Turned out not to be as easy as he had hoped. The build system expected certain GNU tools that didn’t exist yet (although standard versions of the tools, like grep, did exist). So he had to figure out how to cross compile vim. In retrospect, [elahav] decided he should have just ported the GNU tools first. He did have to remove some old code from vim that was aimed at an older version of QNX.
The rest of the adventure went fairly well. He managed to build SDL and port over some games. Qt exists on QNX, but with a setup that favors the embedded system (for example, everything shows full-screen). Building Qt apps was possible, but without a proper window manager, it still wasn’t the desktop experience he wanted. A few weeks later he managed a window manager. Keep in mind, QNX’s display architecture is not X, so grabbing an existing piece of code wasn’t a likely option.

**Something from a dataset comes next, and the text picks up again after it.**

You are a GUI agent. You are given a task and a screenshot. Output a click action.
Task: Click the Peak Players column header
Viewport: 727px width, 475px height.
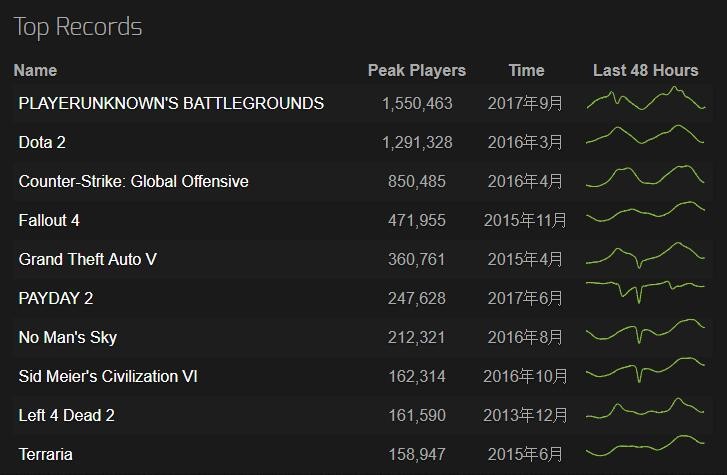(416, 71)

Is it practical? Maybe, although we didn’t see the actual code available. Is it desirable? Probably not, unless you are using QNX already, and even then we aren’t sure. However, it is a great story of the kind of difficulties involved in making something offbeat useful, a problem we’ve mentioned before when you build your own CPU. Of course, [elahav] started with a pretty rich environment. If you want to see someone bootstrap almost everything, check out A2Z. And if you’ve been around awhile and think you remember another QNX desktop environment, you aren’t wrong.